Colour is sensation, perception. If we imagine the colour of a garden on a plane, then we can generalize the shape, and even bring it into a sculpture with the same forms. But what material and form should it be? Which medium will represent it in the best way?


Representative and abstract. In this regard, it seems to me that when a person can recognize an object, he automatically begins to think with his head. In abstraction, there is a potential that the brain will give a chance to the sensations to evaluate first.


Material. Before this course, I worked on synthetic boards, wood, paper, canvas without thinking about the material itself. Of course, I understood that wood would react this way to water, paper differently. But by and large, canvas, for example, was just a popular material for holding up paint. When this material covered with paint, then it does not interfere and does not has a role. But after working with the reliefs, I saw that the material becomes part of the shape depicted on it.

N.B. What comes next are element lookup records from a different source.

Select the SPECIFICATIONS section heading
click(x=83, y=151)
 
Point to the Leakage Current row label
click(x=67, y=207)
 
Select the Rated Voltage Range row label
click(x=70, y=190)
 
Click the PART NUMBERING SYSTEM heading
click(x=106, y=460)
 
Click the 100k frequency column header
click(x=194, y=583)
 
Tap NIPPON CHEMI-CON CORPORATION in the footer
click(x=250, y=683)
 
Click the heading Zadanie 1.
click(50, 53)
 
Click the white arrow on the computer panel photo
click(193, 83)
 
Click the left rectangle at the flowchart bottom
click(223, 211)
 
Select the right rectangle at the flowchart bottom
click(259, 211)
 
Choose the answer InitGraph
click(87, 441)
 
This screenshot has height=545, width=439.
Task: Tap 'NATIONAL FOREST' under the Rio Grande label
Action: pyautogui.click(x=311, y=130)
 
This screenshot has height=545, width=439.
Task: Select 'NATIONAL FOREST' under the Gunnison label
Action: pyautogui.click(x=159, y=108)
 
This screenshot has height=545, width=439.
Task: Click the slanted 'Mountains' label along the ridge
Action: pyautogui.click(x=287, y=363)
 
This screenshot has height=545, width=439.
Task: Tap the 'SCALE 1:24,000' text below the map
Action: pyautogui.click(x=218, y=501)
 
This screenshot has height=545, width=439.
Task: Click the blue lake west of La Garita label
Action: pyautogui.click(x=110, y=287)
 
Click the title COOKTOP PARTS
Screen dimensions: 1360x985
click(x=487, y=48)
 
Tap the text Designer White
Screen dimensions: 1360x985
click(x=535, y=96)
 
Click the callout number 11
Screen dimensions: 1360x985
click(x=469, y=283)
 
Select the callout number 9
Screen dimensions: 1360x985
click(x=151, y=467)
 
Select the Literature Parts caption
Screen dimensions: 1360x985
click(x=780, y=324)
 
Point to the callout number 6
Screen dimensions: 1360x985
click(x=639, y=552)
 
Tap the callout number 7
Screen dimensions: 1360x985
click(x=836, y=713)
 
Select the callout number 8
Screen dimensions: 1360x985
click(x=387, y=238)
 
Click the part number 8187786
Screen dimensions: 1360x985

I tried to transfer this idea to my work. In painting - it turns out that the canvas does not fully participate in the concept.




Then I dropped everything unnecessary, focused on the depth of colour, added delicacy with the help of monotype (floral ornament) and "opened the material". I used engraving tools and removed several layers of paint and wood.

At that moment, I felt that something seemed to open, a breakthrough. The wood became part of the drawing.




It reminded me of Russian icons when the paint falls off, and only a wooden base remains.


Andrey Rublev - Christ the Almighty, icon/painting, Beginning of the 15th century, tempera on wood, Height: 158.0 cm; Width: 106.0 cm At: https://ru.wikipedia.org/wiki/Файл:Andrey_Rublev_-_Христос_Вседержитель_-_Google_Art_Project.jpg (Accessed 29.09.2020)






What interests me?

Sensations. The senses. Tactile sensations. Texture. Rich colour.

During the lockdown in 2020, it is evident that people more and more see the world through the screen of the TV or laptop/Smartphone. Online exhibitions, performances and other events happen behind the screen. So it is flat what we see, it is an interesting point.



What was successful in my previous experience?

About some successful works, I already mentioned above.

But I can find something similar in between them:

- as a rule, a set of materials,

- technically performed in a not always understandable way for the viewer or with high professionalism,

- the material is directly involved in the declared topic,

- these works prompt the discussion and do not state anything.